Extracted information
----------
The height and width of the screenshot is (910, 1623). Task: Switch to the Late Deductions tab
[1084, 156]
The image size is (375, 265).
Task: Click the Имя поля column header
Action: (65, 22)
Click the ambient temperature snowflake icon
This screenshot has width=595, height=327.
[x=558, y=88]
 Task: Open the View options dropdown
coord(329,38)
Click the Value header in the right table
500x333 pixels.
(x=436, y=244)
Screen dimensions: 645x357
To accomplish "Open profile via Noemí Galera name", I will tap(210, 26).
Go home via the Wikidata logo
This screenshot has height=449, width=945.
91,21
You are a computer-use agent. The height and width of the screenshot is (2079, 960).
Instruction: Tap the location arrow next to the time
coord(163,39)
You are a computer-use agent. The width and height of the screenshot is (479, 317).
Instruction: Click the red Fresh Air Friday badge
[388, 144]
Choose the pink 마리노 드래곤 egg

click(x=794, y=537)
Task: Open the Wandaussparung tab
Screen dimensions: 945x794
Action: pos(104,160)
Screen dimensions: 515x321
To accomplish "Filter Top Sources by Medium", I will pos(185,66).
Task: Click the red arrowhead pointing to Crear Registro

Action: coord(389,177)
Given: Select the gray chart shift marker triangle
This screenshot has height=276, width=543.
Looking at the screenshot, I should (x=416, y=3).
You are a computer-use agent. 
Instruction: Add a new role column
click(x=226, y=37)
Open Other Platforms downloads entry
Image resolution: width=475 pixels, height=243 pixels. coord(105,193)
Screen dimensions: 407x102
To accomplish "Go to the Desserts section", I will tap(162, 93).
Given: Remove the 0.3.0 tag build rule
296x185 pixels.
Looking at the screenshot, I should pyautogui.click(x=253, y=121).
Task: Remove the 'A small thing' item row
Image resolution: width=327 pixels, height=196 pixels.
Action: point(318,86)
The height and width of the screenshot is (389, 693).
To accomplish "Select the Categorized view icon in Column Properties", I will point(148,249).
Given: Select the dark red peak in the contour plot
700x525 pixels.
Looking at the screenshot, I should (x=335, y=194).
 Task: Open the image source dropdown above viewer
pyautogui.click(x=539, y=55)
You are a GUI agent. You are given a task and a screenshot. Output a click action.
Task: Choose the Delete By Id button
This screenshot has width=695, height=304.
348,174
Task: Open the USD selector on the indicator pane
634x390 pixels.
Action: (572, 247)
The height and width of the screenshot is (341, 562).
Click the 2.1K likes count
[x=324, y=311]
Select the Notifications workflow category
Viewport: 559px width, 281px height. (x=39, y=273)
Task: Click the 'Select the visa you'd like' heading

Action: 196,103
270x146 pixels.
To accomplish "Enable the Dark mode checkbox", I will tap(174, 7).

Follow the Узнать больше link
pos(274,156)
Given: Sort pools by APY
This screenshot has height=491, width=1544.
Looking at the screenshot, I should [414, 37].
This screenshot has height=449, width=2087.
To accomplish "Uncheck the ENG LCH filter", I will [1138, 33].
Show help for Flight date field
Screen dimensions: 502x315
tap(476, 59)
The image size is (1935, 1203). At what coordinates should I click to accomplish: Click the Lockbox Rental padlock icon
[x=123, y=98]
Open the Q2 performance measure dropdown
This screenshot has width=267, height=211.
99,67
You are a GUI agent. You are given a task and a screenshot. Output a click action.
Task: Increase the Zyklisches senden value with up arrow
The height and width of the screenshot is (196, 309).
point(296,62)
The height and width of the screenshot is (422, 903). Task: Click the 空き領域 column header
----------
What needs to be done
Transcribe every record above so that nothing differs from the original.

Answer section
The height and width of the screenshot is (910, 1623). Task: Switch to the Late Deductions tab
[1084, 156]
The image size is (375, 265).
Task: Click the Имя поля column header
Action: (65, 22)
Click the ambient temperature snowflake icon
This screenshot has width=595, height=327.
[x=558, y=88]
 Task: Open the View options dropdown
coord(329,38)
Click the Value header in the right table
500x333 pixels.
(x=436, y=244)
Screen dimensions: 645x357
To accomplish "Open profile via Noemí Galera name", I will tap(210, 26).
Go home via the Wikidata logo
This screenshot has height=449, width=945.
91,21
You are a computer-use agent. The height and width of the screenshot is (2079, 960).
Instruction: Tap the location arrow next to the time
coord(163,39)
You are a computer-use agent. The width and height of the screenshot is (479, 317).
Instruction: Click the red Fresh Air Friday badge
[388, 144]
Choose the pink 마리노 드래곤 egg

click(x=794, y=537)
Task: Open the Wandaussparung tab
Screen dimensions: 945x794
Action: pos(104,160)
Screen dimensions: 515x321
To accomplish "Filter Top Sources by Medium", I will pos(185,66).
Task: Click the red arrowhead pointing to Crear Registro

Action: coord(389,177)
Given: Select the gray chart shift marker triangle
This screenshot has height=276, width=543.
Looking at the screenshot, I should (x=416, y=3).
You are a computer-use agent. 
Instruction: Add a new role column
click(x=226, y=37)
Open Other Platforms downloads entry
Image resolution: width=475 pixels, height=243 pixels. coord(105,193)
Screen dimensions: 407x102
To accomplish "Go to the Desserts section", I will tap(162, 93).
Given: Remove the 0.3.0 tag build rule
296x185 pixels.
Looking at the screenshot, I should pyautogui.click(x=253, y=121).
Task: Remove the 'A small thing' item row
Image resolution: width=327 pixels, height=196 pixels.
Action: point(318,86)
The height and width of the screenshot is (389, 693).
To accomplish "Select the Categorized view icon in Column Properties", I will point(148,249).
Given: Select the dark red peak in the contour plot
700x525 pixels.
Looking at the screenshot, I should (x=335, y=194).
 Task: Open the image source dropdown above viewer
pyautogui.click(x=539, y=55)
You are a GUI agent. You are given a task and a screenshot. Output a click action.
Task: Choose the Delete By Id button
This screenshot has width=695, height=304.
348,174
Task: Open the USD selector on the indicator pane
634x390 pixels.
Action: (572, 247)
The height and width of the screenshot is (341, 562).
Click the 2.1K likes count
[x=324, y=311]
Select the Notifications workflow category
Viewport: 559px width, 281px height. (x=39, y=273)
Task: Click the 'Select the visa you'd like' heading

Action: 196,103
270x146 pixels.
To accomplish "Enable the Dark mode checkbox", I will tap(174, 7).

Follow the Узнать больше link
pos(274,156)
Given: Sort pools by APY
This screenshot has height=491, width=1544.
Looking at the screenshot, I should [414, 37].
This screenshot has height=449, width=2087.
To accomplish "Uncheck the ENG LCH filter", I will [1138, 33].
Show help for Flight date field
Screen dimensions: 502x315
tap(476, 59)
The image size is (1935, 1203). At what coordinates should I click to accomplish: Click the Lockbox Rental padlock icon
[x=123, y=98]
Open the Q2 performance measure dropdown
This screenshot has width=267, height=211.
99,67
You are a GUI agent. You are given a task and a screenshot. Output a click action.
Task: Increase the Zyklisches senden value with up arrow
The height and width of the screenshot is (196, 309).
point(296,62)
The height and width of the screenshot is (422, 903). Task: Click the 空き領域 column header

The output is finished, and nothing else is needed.